25... In Michigan 55 is the speed at which you leave

the driveway.

26... Heavy snow, ice, fogs, and rain are no reasons to

change any of the previously listed rules. These weather

conditions are God's way ensuring a natural selection

process for body shops, junkyards, and new vehicle sales. sales.

:chuckle :chuckle

renerian, BSN, RN

5,693 Posts

Specializes in MS Home Health.

Hahah being from Ohio and grown up near the ohio line/michigan line those rules are true LOL! Michiganders are fast drivers!

renerian

RN 2005

237 Posts

Yes, that explains why there are tons of Michigan people pulled over on 75 the minute you cross the border into Ohio! I swear those Ohio police will get you every time.......

joyflnoyz, LPN

356 Posts

Specializes in home health.

"MICHIGAN: an ancient Indian word meaning "Land of the Self Propagating Orange Barrels"

edited for typos

prmenrs, RN

4,565 Posts

Specializes in NICU, Infection Control.

My cousin told me that in Michigan there are 2 seasons: winter and construction.

aimeee, BSN, RN

932 Posts

Originally posted by renerian

Michiganders are fast drivers!

renerian

:chuckle That's what we say here about the Illinois drivers!!

joyflnoyz, LPN

356 Posts

Specializes in home health.

heehee Texas has 4 seasons.. (construction doesn't count, cuz it never ends!) Summer, Summer, Summer and Hell

glassam

18 Posts

These are LOL funny!! Thanks, RN2005!

GR8RN2B

14 Posts

Oh give me a home..right on Lake Michigan......

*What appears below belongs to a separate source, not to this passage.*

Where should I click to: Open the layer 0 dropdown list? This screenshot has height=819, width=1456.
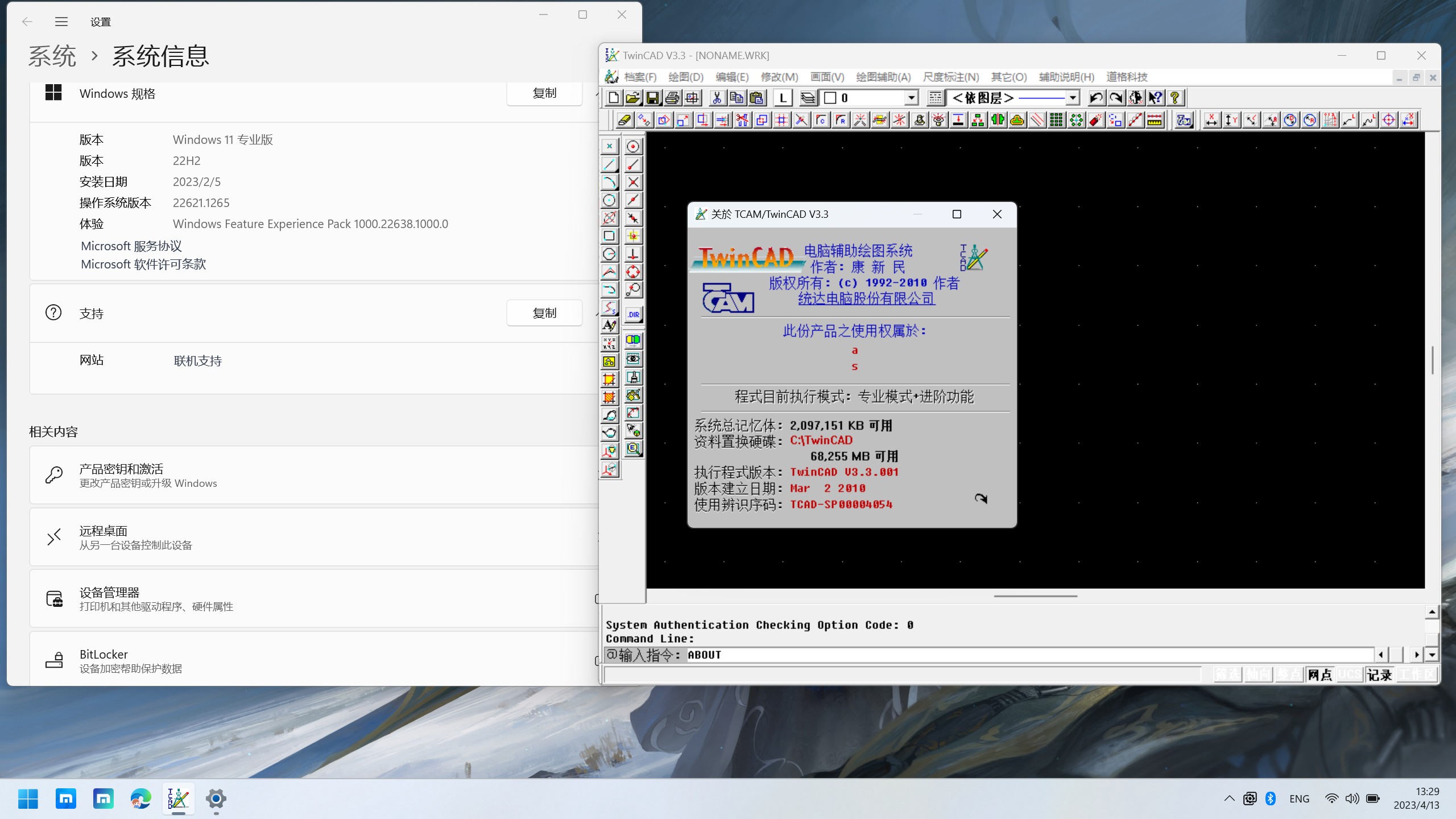911,98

Ok I can't sing...I love these.

I'm originally from Michigan, and every time I come home it just happens to be during the construction season....can you imagine?

Love it in the summer...can do without the snow in the winter

perkines212

14 Posts

Originally posted by prmenrs

My cousin told me that in Michigan there are 2 seasons: winter and construction.

Yeah and they both last way too long

ruca30

15 Posts

OMG that is hilarious! Haven't laughed out loud in a while, thanks!

JACALA_CL

76 Posts

HOW TRUE, HOW TRUE!

THAT WAS AWESOME! I AM SENDING IT TO MY FAMILY.